---------- Records provided ----------

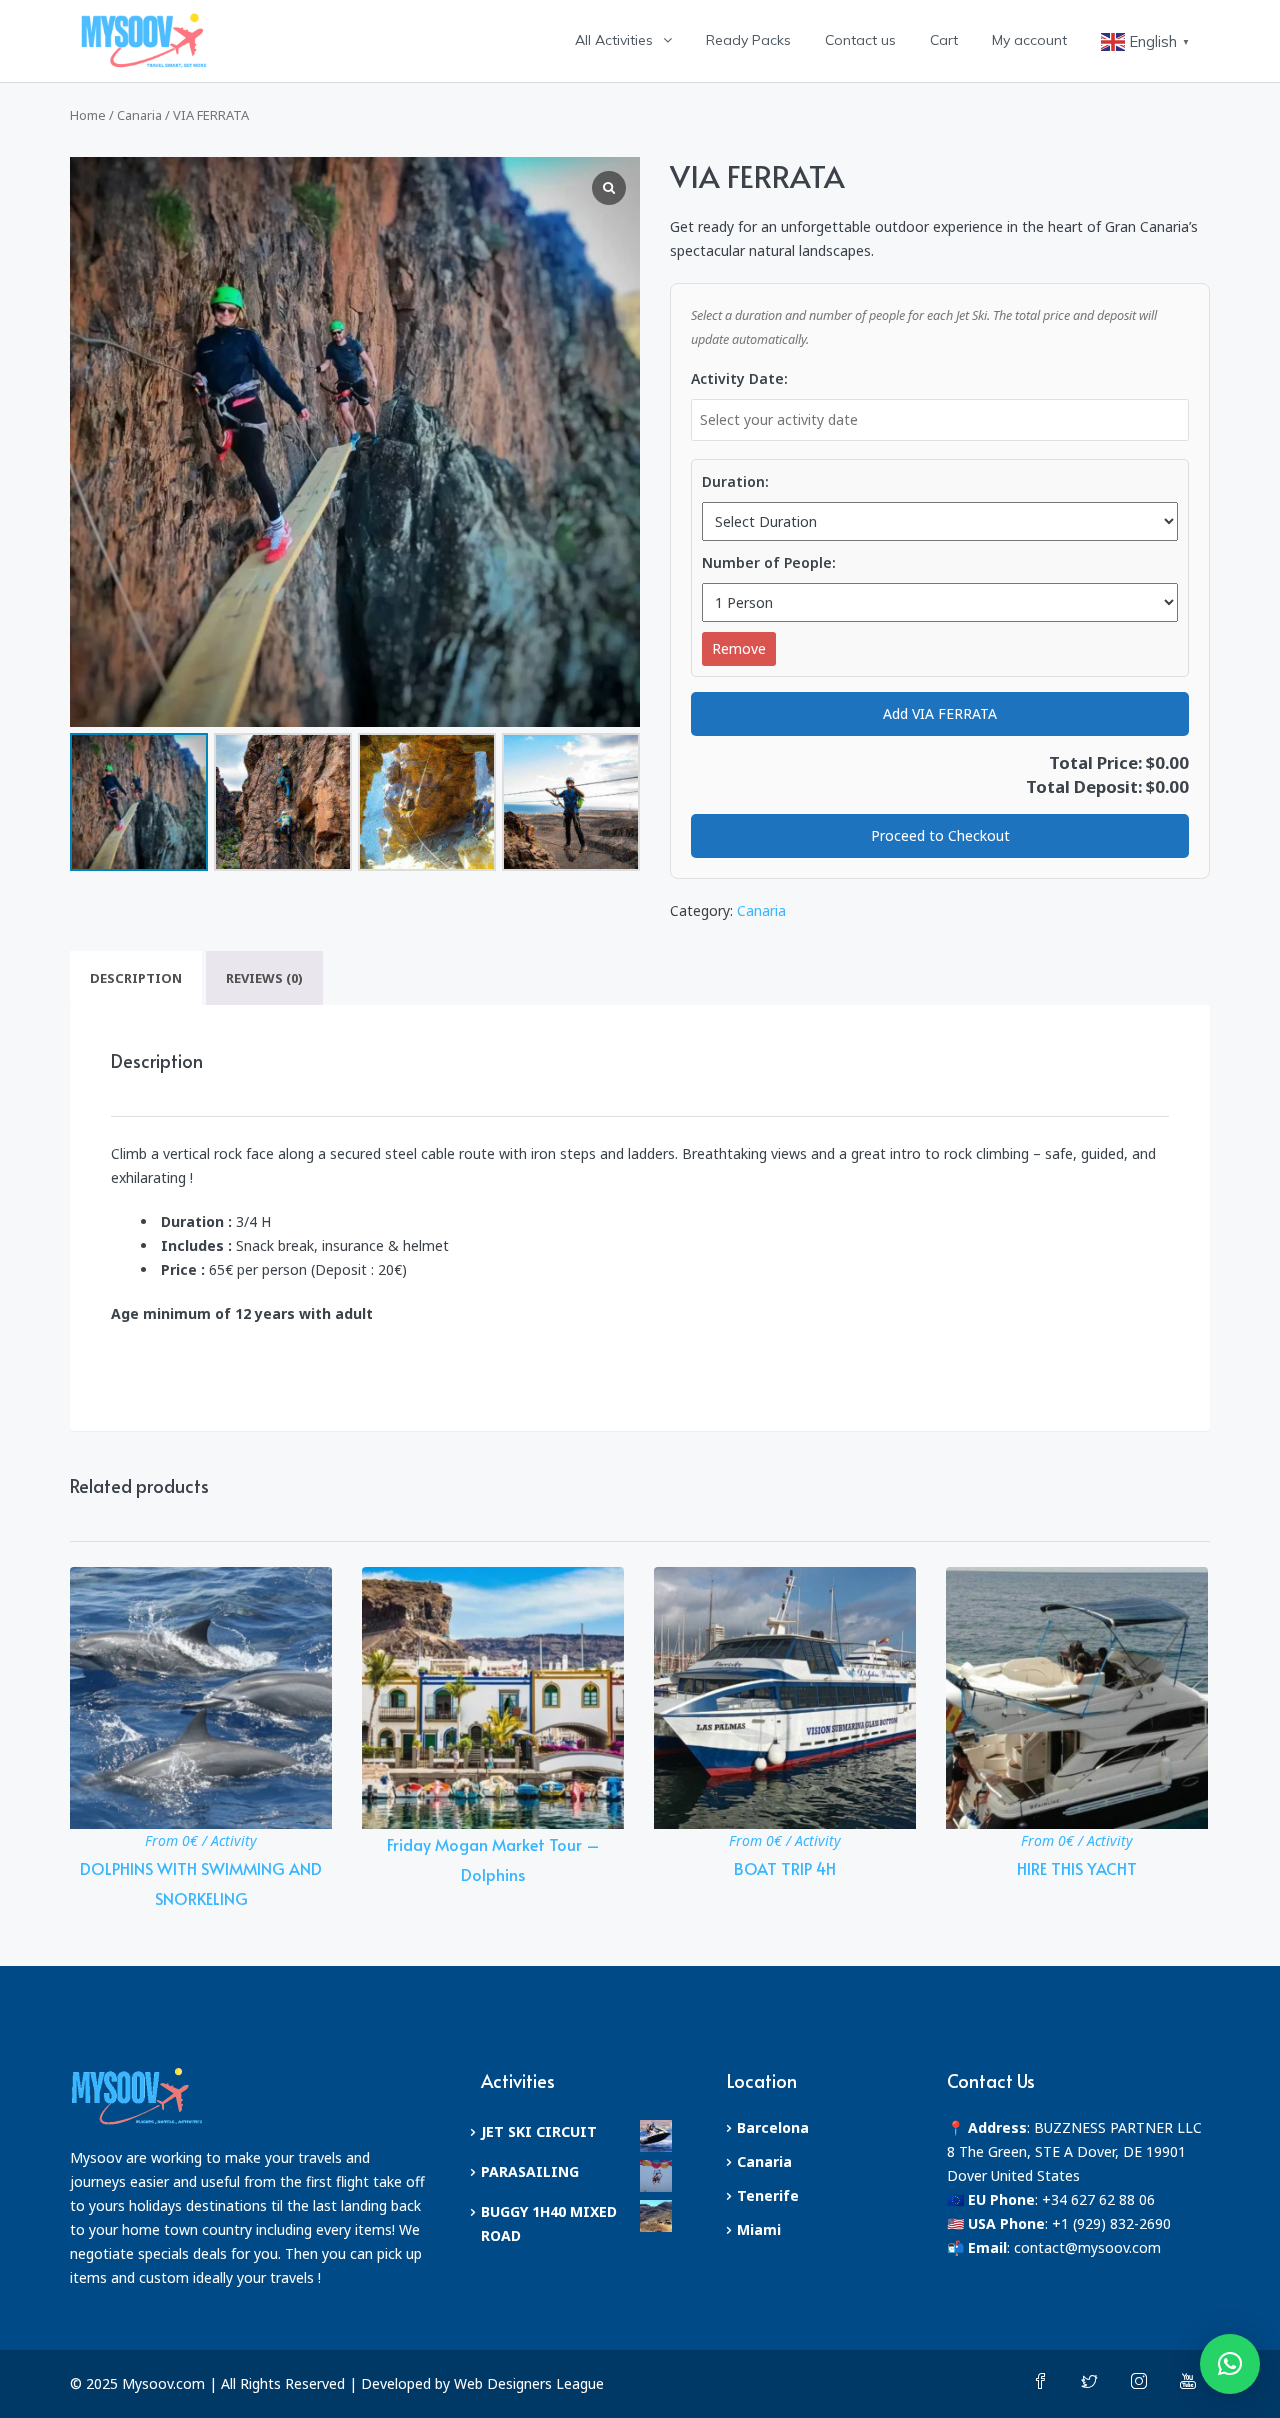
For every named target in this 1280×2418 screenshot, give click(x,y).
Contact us (860, 40)
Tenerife (768, 2195)
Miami (759, 2229)
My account (1029, 40)
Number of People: (769, 562)
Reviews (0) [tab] (264, 978)
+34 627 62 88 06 (1098, 2199)
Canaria (139, 115)
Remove (739, 648)
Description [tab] (136, 978)
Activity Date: (739, 378)
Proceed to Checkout (940, 835)
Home (88, 115)
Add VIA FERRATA (940, 713)
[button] (1230, 2364)
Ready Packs (748, 40)
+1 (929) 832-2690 (1111, 2223)
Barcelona (773, 2127)
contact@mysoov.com (1087, 2247)
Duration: (735, 481)
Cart (944, 40)
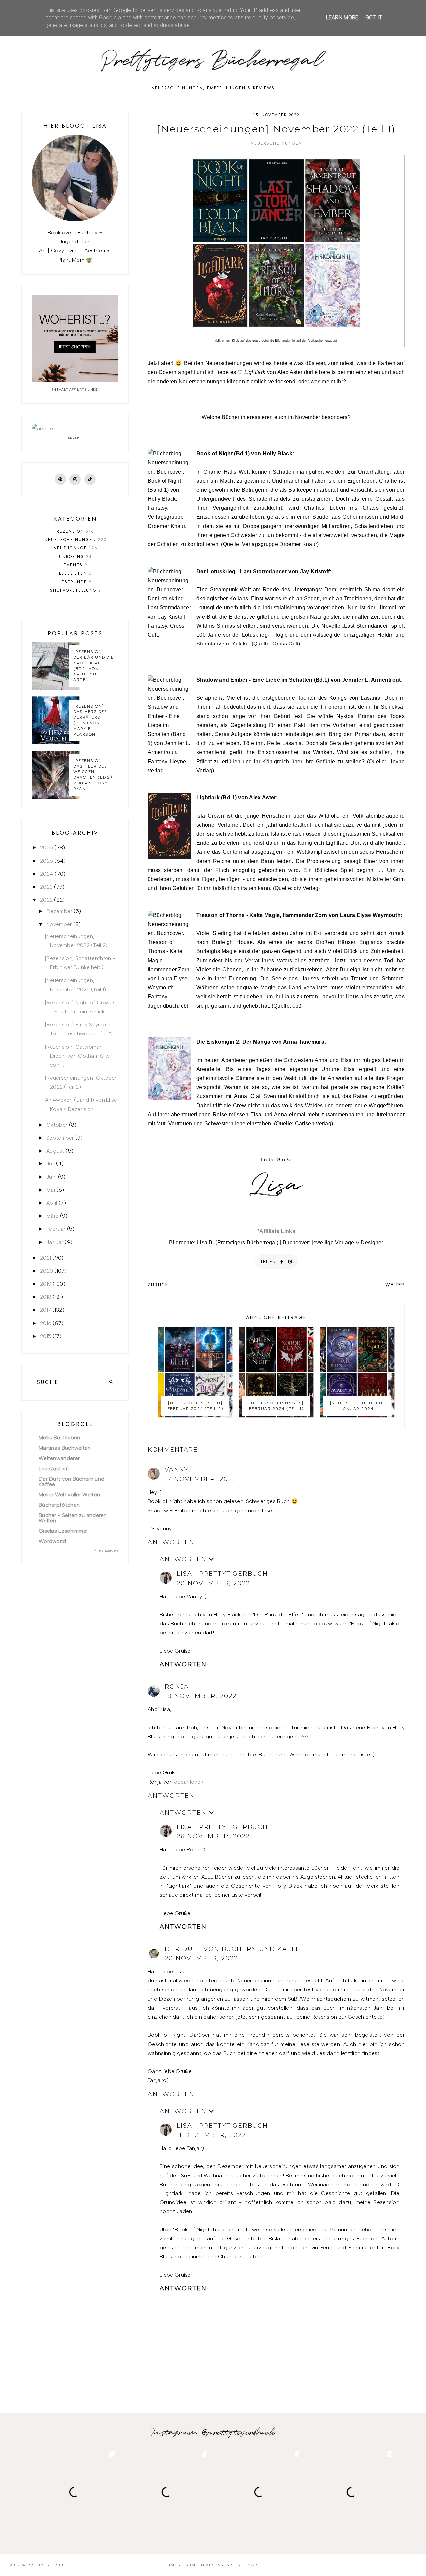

----------

Work item:
The answer must be an exact transcription of the lines from the one containing "Activity Date: (739, 378)" through the last line of the records above, both included, with no pictures.

Task answer:
Activity Date: (739, 378)
Proceed to Checkout (940, 835)
Home (88, 115)
Add VIA FERRATA (940, 713)
[button] (1230, 2364)
Ready Packs (748, 40)
+1 (929) 832-2690 (1111, 2223)
Barcelona (773, 2127)
contact@mysoov.com (1087, 2247)
Duration: (735, 481)
Cart (944, 40)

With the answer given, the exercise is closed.